The Gelbray Express was launched in February 2014 under a charter to Landmark Global Exports, while the Girolando Express was delivered to Austrex in May 2014.

A further two vessels, to be named the Gloucester Express and the Greyman Express, are scheduled to be delivered during the second half of 2015.

A seventh livestock carrier was ordered by Vroon last month.

It has already been chartered to one of the major Australian livestock exporters under a tailor-made charter agreement, which will commence as soon as the vessel is delivered by Cosco to Vroon, expected to occur some time in 2016.

The Australian exporters who will charter the three ships yet to be delivered have not been identified.

The new generation ships incorporate a revolutionary “wave piercing” bow design.

The new generation ships incorporate a revolutionary “wave piercing” bow design.

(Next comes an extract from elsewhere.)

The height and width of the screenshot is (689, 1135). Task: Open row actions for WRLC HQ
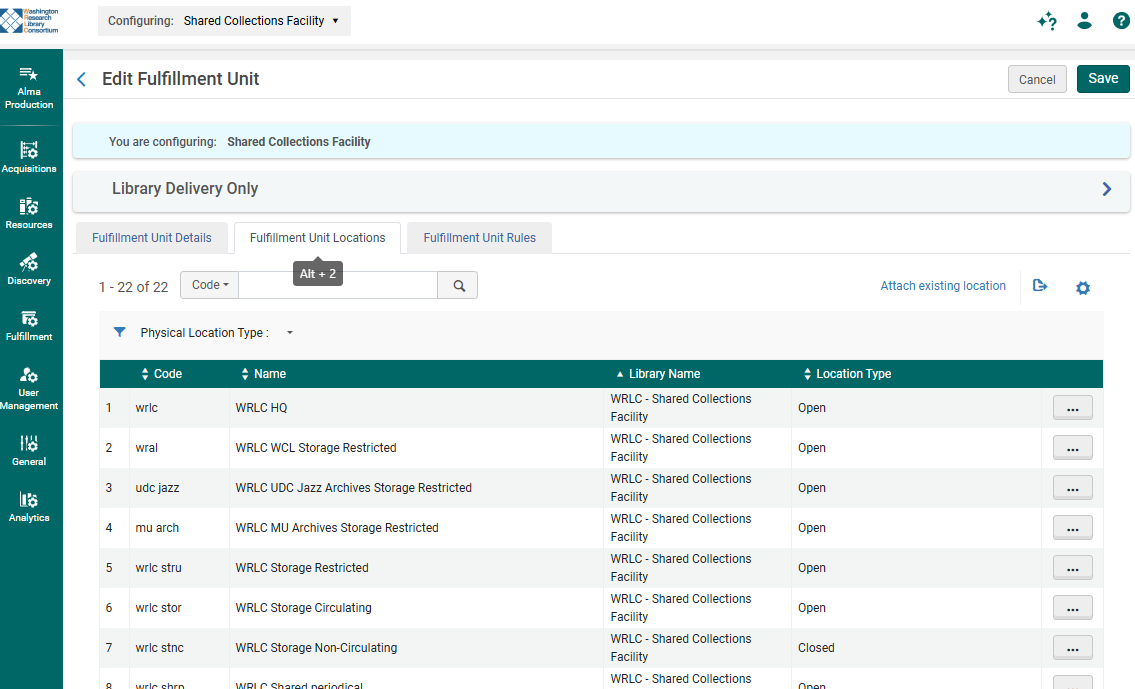(1072, 408)
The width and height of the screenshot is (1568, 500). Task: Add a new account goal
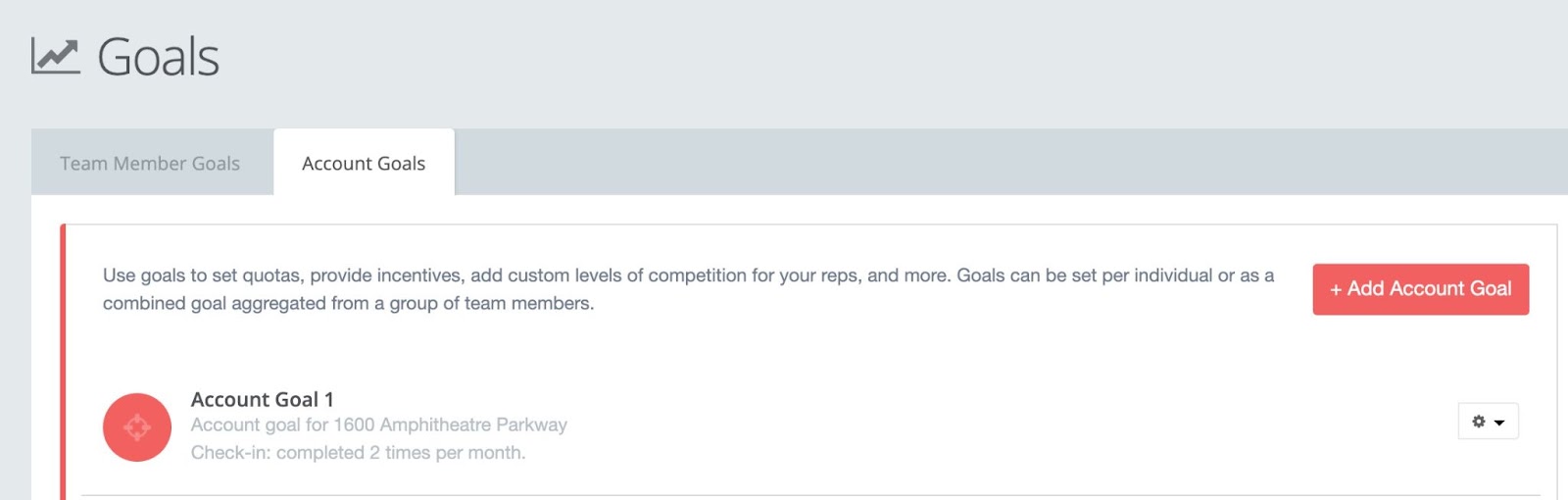1421,289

Each ship has a cargo capacity of approximately 4500 square metres and a cruising range of 18,000 nautical miles. That is sufficient for a voyage from Brazil to China and back without refuelling.

They can ship approximately 4000 head of cattle at 350kg/head.

Deck space of about 495 square metres plus 1200 cubic metres of silo space is available to store fodder.

Additional facilities include auxiliary engines and two fresh water generators, each with a capacity of 100m³/day.

Ventilation systems can renew the air in the livestock areas up to 45 times an hour.

Austrex expands fleet

Austrex has now expanded its fleet to a total of five ships after taking delivery of the Ganado Express last year and the Girolando Express earlier this year.

Austrex is one of Australia’s largest livestock exporters and now also boasts one of the most modern fleets in the global livestock export industry.

Austrex managing director Justin Slaughter said the adoption of wave piercing technology together with advanced monitoring and ventillation sysems enabled Austrex to provided the highest standards in animal welfare and a high quality service for suppliers and customers.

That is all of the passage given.